Task details
Exactly the lines from the one that holds "Where should I" to the end of the data below: retype these and nothing else.

(Data provided begins)

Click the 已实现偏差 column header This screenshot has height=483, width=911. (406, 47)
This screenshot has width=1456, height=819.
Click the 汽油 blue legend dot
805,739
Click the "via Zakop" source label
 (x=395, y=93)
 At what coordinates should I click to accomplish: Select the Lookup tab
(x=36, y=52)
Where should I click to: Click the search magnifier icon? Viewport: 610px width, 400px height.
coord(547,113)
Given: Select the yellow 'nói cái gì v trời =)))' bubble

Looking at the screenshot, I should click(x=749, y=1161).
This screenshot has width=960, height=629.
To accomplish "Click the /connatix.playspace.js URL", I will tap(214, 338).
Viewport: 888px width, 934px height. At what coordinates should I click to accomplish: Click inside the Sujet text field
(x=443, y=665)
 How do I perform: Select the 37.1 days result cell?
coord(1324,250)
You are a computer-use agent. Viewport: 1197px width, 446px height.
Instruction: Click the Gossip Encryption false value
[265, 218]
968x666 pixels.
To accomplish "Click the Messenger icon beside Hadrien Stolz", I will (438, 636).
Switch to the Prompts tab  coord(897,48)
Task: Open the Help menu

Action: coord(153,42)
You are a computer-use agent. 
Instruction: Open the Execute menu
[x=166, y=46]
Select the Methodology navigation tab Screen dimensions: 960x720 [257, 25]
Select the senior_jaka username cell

(Data provided ends)

Response to this task
Where should I click to: Click the search magnifier icon? Viewport: 610px width, 400px height.
coord(547,113)
Given: Select the yellow 'nói cái gì v trời =)))' bubble

Looking at the screenshot, I should click(x=749, y=1161).
This screenshot has width=960, height=629.
To accomplish "Click the /connatix.playspace.js URL", I will tap(214, 338).
Viewport: 888px width, 934px height. At what coordinates should I click to accomplish: Click inside the Sujet text field
(x=443, y=665)
 How do I perform: Select the 37.1 days result cell?
coord(1324,250)
You are a computer-use agent. Viewport: 1197px width, 446px height.
Instruction: Click the Gossip Encryption false value
[265, 218]
968x666 pixels.
To accomplish "Click the Messenger icon beside Hadrien Stolz", I will (438, 636).
Switch to the Prompts tab  coord(897,48)
Task: Open the Help menu

Action: coord(153,42)
You are a computer-use agent. 
Instruction: Open the Execute menu
[x=166, y=46]
Select the Methodology navigation tab Screen dimensions: 960x720 [257, 25]
Select the senior_jaka username cell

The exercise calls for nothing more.